Le défi relevé par Flynn Maria Bergmann est-il atteint selon les experts? «Totalement, répond Rolando Bassetti, directeur du CACY et ami de l’artiste. Il a réussi à relier son histoire personnelle à quelque chose d’universel. C’est à la fois un hommage et un cri d’amour.»

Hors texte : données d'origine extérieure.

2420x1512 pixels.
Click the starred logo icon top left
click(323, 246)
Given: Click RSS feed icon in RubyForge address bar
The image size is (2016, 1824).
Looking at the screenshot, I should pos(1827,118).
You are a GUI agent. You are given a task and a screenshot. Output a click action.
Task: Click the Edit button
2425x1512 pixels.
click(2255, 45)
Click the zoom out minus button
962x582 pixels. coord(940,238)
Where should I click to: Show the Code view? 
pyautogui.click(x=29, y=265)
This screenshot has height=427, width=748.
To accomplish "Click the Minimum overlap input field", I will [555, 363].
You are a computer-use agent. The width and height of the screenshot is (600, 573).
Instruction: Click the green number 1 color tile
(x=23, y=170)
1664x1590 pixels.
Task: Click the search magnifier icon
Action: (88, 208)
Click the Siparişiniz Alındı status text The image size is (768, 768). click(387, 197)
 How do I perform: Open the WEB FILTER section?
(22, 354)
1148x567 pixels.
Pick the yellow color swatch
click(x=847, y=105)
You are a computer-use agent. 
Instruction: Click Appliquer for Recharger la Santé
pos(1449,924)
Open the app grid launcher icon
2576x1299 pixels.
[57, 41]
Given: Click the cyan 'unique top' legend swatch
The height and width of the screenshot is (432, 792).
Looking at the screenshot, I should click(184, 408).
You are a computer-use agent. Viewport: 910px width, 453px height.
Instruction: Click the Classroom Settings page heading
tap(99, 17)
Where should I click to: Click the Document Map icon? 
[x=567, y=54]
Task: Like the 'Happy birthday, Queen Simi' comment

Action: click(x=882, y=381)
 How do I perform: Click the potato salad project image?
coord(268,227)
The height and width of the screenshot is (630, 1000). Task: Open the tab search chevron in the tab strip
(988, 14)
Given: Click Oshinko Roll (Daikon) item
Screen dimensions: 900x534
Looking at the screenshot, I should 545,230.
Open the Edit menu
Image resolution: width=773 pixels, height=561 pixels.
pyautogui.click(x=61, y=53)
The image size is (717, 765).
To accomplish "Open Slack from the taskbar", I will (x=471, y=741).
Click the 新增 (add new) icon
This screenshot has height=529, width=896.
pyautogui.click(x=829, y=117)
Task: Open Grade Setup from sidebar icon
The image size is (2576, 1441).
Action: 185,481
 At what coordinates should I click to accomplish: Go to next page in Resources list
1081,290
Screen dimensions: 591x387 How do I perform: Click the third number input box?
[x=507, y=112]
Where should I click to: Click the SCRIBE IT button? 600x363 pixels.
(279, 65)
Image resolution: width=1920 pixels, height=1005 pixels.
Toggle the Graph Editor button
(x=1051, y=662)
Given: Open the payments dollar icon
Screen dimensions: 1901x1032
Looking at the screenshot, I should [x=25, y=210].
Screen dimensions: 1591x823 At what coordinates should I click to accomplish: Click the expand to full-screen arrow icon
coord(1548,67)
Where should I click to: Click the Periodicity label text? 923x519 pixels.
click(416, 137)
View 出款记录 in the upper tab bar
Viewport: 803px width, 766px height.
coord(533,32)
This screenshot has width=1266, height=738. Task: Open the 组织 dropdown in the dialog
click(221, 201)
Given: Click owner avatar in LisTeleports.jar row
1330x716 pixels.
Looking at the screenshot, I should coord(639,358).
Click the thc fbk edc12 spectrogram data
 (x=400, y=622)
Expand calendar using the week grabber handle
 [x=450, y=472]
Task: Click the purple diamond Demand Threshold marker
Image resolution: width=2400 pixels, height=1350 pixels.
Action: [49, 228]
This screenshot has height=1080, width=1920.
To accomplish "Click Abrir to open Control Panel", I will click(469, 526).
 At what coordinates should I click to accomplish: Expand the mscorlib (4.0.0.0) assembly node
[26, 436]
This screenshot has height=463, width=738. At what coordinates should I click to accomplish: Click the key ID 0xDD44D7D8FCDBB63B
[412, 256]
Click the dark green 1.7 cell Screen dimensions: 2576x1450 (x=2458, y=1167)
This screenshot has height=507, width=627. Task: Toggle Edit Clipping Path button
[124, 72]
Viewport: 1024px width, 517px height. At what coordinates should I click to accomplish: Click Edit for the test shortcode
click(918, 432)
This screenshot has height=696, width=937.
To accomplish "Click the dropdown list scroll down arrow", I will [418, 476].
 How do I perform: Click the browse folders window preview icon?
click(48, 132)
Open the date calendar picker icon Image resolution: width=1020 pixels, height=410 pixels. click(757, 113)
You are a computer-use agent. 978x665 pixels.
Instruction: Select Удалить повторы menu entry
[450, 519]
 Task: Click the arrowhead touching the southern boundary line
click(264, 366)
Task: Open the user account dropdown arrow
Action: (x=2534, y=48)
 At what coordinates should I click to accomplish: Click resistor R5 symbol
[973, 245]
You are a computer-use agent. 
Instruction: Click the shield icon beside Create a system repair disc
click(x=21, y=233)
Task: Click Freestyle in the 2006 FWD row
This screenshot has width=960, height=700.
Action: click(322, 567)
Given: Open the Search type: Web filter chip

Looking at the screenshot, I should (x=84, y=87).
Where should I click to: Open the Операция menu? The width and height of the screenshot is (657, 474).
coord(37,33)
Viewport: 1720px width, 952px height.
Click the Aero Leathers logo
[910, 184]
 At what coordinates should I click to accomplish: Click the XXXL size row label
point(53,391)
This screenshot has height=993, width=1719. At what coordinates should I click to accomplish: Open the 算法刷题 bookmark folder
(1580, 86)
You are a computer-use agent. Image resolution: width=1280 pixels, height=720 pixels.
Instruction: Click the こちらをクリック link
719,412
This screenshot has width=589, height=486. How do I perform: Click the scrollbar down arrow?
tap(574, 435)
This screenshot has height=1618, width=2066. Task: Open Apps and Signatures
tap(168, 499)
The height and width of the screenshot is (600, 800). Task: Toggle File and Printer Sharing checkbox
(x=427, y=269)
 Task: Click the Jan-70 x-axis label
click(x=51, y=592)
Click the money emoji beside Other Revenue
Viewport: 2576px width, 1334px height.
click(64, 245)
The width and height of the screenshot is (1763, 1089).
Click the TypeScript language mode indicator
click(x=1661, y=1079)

Quant à Sébastien Mettraux, commissaire du projet Rock me Baby, il n’a pas encore pu admirer le résultat de cette carte blanche. Il attend ce soir pour renouer avec le CACY et découvrir ce nouveau chef-d’œuvre.

 

Grande réouverture!

 

A la suite d’une fermeture forcée, Covid oblige, le CACY rouvre ses portes aujourd’hui. Rock me Baby est à découvrir jusqu’au 23 mai. La Maison d’Ailleurs (ouverte), elle, abrite un volet «culture populaire» du vaste projet de Sébastien Mettraux jusqu’au 24 octobre. Le Musée Yverdon et région (ouvert depuis hier) se concentre sur les aspects historiques et industriels jusqu’au 22 mai. La Bibliothèque publique et scolaire d’Yverdon revient sur «la mémoire collective» des machines à écrire du cru jusqu’au 22 mai.